Moreover, using such well-know domains may lead to the guess that their cookies are also well-formed.
But, what would it happen if the tool would manage cookies from lesser-known websites?
Here, it would be interesting to observe if null nodes would be created in the knowledge graph and how user awareness may change.

Finally, the evaluation is appropriate and quite well-defined.


This paper was submitted for consideration in the Special Issue: “Special Issue on Interactive Semantic Web”.

Hi. Thanks for acknowledging DPV within the paper. I cannot review the paper as it would construe a conflict of interest, but I'm making general comments that hopefully are helpful, and some corrections to references.

# Comments regarding cookie ontology

AFAIK, this is the first work to systematise cookies as an ontology (there have been several categorisations over the years).
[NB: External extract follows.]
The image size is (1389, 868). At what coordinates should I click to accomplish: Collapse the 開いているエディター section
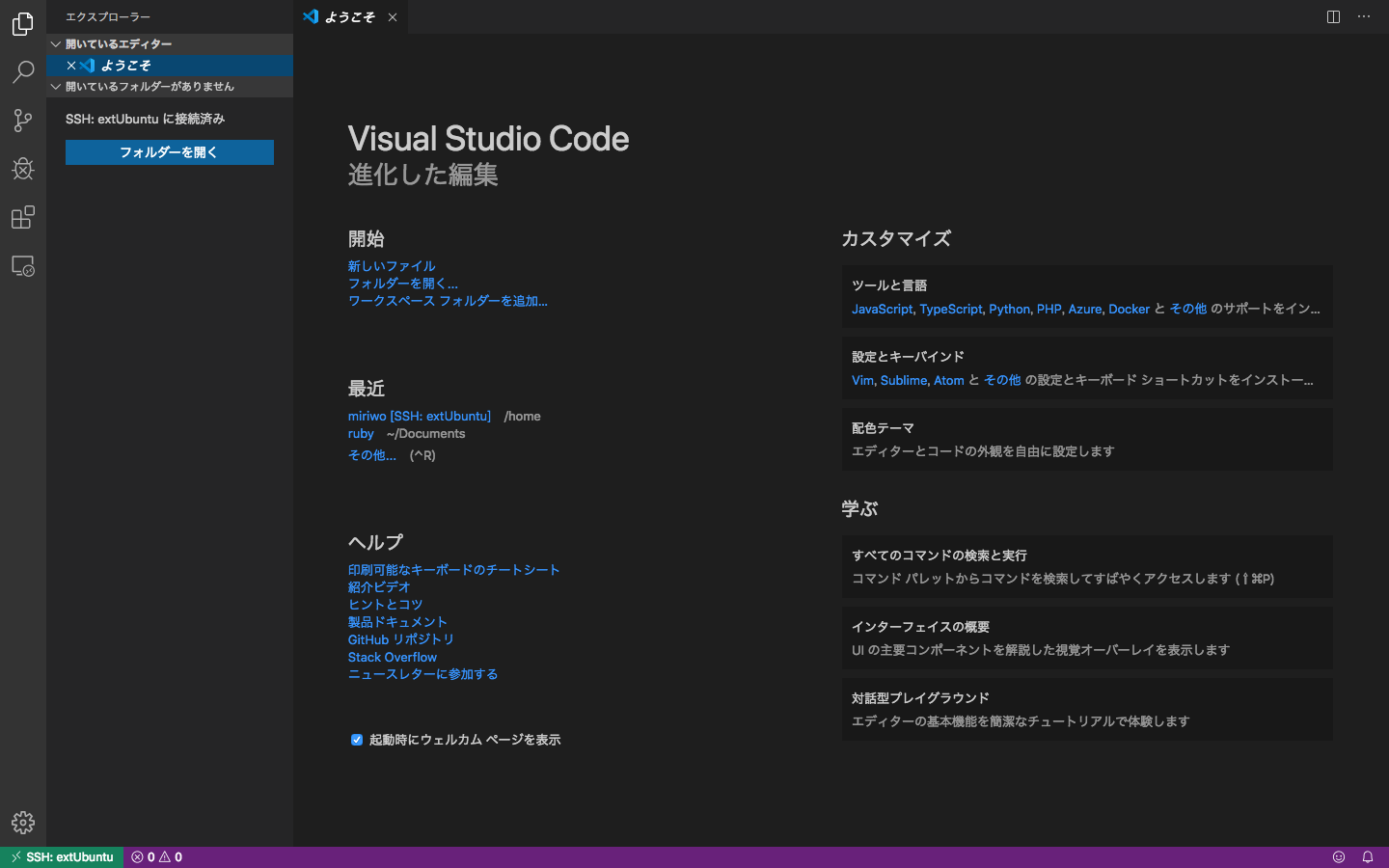click(55, 44)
So well done on picking this up, running it as a user study and putting the code and resources online. Its always good to see accessible and reproducible work.

What is interesting is that your design of the ontology differs from the apparently common cookie dialogues and in relation to legal requirements (specifically ePrivacy Directive and GDPR). I recall a short discussion on creating a taxonomy for cookies within DPVCG, as well as tangential conversations about cookie categorisations with browser devs and W3C Privacy WG over the past ~3 years - but nothing happened. I will only comment about DPVCG: we decided against such an explicit taxonomy only for cookies because the terms were already covered by existing concepts (i.e. Purpose, Necessity, and Technology).
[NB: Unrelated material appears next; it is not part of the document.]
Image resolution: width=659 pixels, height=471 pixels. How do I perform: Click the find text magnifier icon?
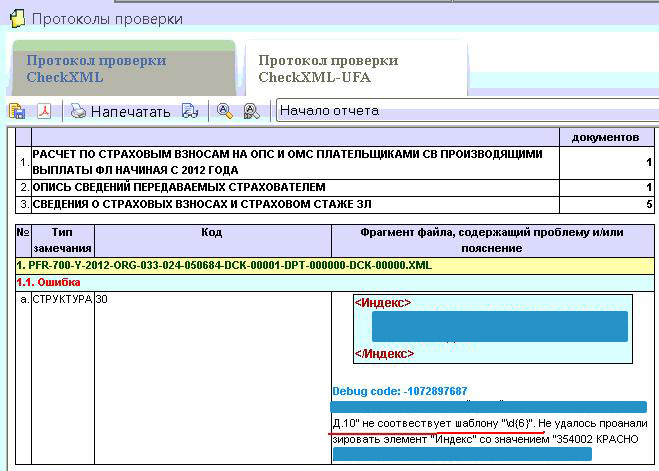pyautogui.click(x=225, y=111)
The same concepts are also useful for explaining the common web dialogues with following variations (for EU):
a) necessity: necessary & purpose: providing requested service;
b) necessity: optional & purpose: personalisation or optimisation based on persisted preferences and choices;
c) necessity: optional & purpose: analytics;
d) necessity: optional & purpose: marketing/profiling/tracking.

So this can be used to provide categorisations based on: 1) purposes - as above 2) actor-roles - first party, third-party, same-site, etc. 3) persistence - ephemeral, persistent, fixed-duration 4) modality - HTTP-only, HTTPS/encrypted 5) Necessity - did user have a choice in accepting it? This can also be phrased as what was the lawful basis e.g. consent 6) Anything else I've missed.

Then there is the question of how privacy/data protection laws like GDPR and their requirements to provide information on cookies via dialogues or notices has shaped users' perceptions as well as the availability of this information to us researchers. #5 regarding necessity is a good link since it states use of consent. So when asking to users about cookies, it would also have been interesting to check whether they recall these notices, or about accepting optional purposes, or (more likely) they were co-erced into accepting all these cookies through the use of deceptive practices (e.g. Accept All is the only easy choice). There's growing literature on these topics, and having a semantics-backed framework for these would be really cool to create some systemic knowledge and tools.

# References

1) The citation for DPV should be: Pandit, H.J. et al. (2019). Creating a Vocabulary for Data Privacy. In: Panetto, H., Debruyne, C., Hepp, M., Lewis, D., Ardagna, C., Meersman, R. (eds) On the Move to Meaningful Internet Systems: OTM 2019 Conferences. OTM 2019. Lecture Notes in Computer Science(), vol 11877. Springer, Cham. https://doi.org/10.1007/978-3-030-33246-4_44

2) The footnote #3 https://dpvcg.github.io/dpv-gdpr/#A7-3 refers to a specific concept and not the entire resource. The PURL for DPV is https://w3id.org/dpv and for DPV-GDPR is https://w3id.org/dpv/dpv-gdpr

3) The footnote #2 is a URL for Google but is cited as for Chrome, and this itself is about extensions being browser-specific. Rather than referencing a specific browser, it would be better to refer to a common page that presents support of APIs and extension limitations across major browsers. For example, MDN https://developer.mozilla.org/en-US/docs/Mozilla/Add-ons/WebExtensions/B...

Thanks for the interesting paper, and I look forward to the reviews.